The Justice Department said Thursday it has immediately moved a narrow set of marijuana-related products into Schedule III under federal drug law, while launching a separate fast-track hearing on the much larger question of whether marijuana overall should be reclassified from Schedule I to Schedule III.

The change, announced April 23, applies only to two categories: FDA-approved products containing marijuana and medicinal marijuana products regulated by a qualifying state-issued medical marijuana license. It does not mean all marijuana has been moved to Schedule III. The broader question of marijuana’s federal status remains unresolved and is now set for an administrative hearing beginning June 29, 2026.

The department said the action carries out President Donald Trump’s Dec. 18, 2025, executive order, “Increasing Medical Marijuana and Cannabidiol Research.” DOJ said Acting Attorney General Todd Blanche is taking the scheduling action under his authority to reschedule drugs as needed to carry out U.S. obligations under the Single Convention on Narcotic Drugs, an international treaty governing controlled substances.

At the same time, DOJ said it is resetting the long-running federal rescheduling process. The Drug Enforcement Administration is withdrawing the prior notice of hearing and ending the earlier proceedings tied to the government’s previous proposal to move marijuana from Schedule I to Schedule III. That earlier track began with a Notice of Proposed Rulemaking published May 21, 2024, followed by a notice of hearing published Aug. 29, 2024. DOJ said a new Federal Register notice of hearing is being published for the new process, which is scheduled to start June 29.

That procedural split is central to the announcement. Before Thursday’s action, marijuana remained in Schedule I federally, even as many states created medical marijuana programs. DOJ had already opened a broader rescheduling process in 2024 but had not completed it. Thursday’s order creates an immediate federal change for the products specifically covered, while leaving the status of marijuana more generally for the upcoming hearing.

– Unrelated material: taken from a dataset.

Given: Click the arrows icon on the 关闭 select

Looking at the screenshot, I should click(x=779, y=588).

The distinction matters because Schedule I drugs face stricter federal controls than Schedule III drugs, especially in research. By moving the covered products out of Schedule I, the department is making a more limited shift that is expected to ease some of the research barriers tied to Schedule I classification, at least for those products. DOJ did not say that all marijuana businesses or products would now be treated as Schedule III under federal law.

In its announcement, the department described the hearing process as expedited and said the June proceeding will address the broader proposal to move marijuana itself from Schedule I to Schedule III. DEA Administrator Terry Cole said, “Under the direction of President Trump and Acting Attorney General Blanche, DEA is expeditiously moving forward with the administrative hearing process — bringing consistency and oversight to an area that has lacked both.”

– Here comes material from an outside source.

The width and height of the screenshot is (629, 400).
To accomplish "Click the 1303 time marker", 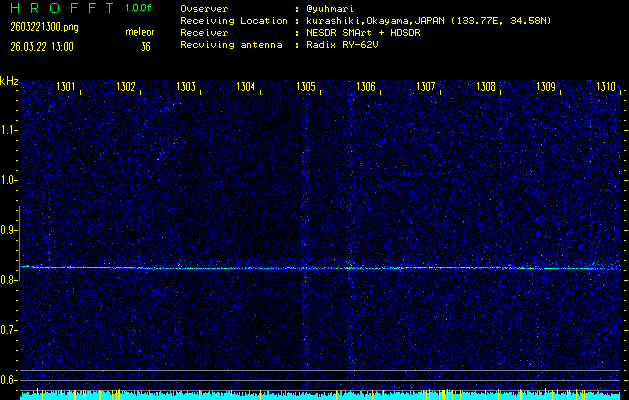I will point(187,87).
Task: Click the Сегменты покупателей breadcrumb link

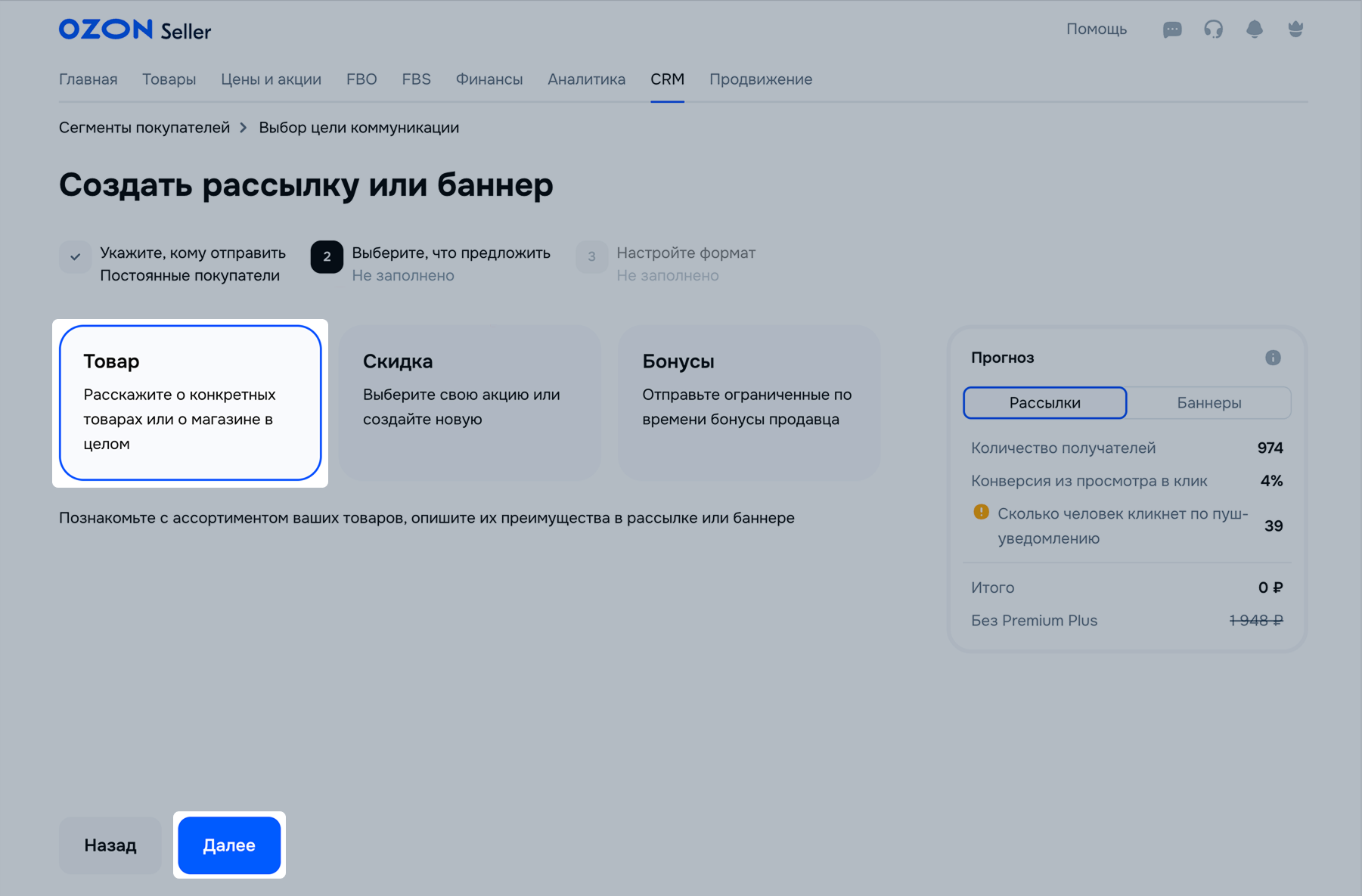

DOJ also framed the immediate order as part of a medical access and research initiative, while emphasizing that federal anti-trafficking controls remain in place. “The Department of Justice is delivering on President Trump’s promise to expand Americans’ access to medical treatment options,” Blanche said. The department said the narrower Schedule III action and the broader hearing process are intended to proceed together, but only the specified FDA-approved and qualifying state-licensed medical marijuana products are being moved immediately.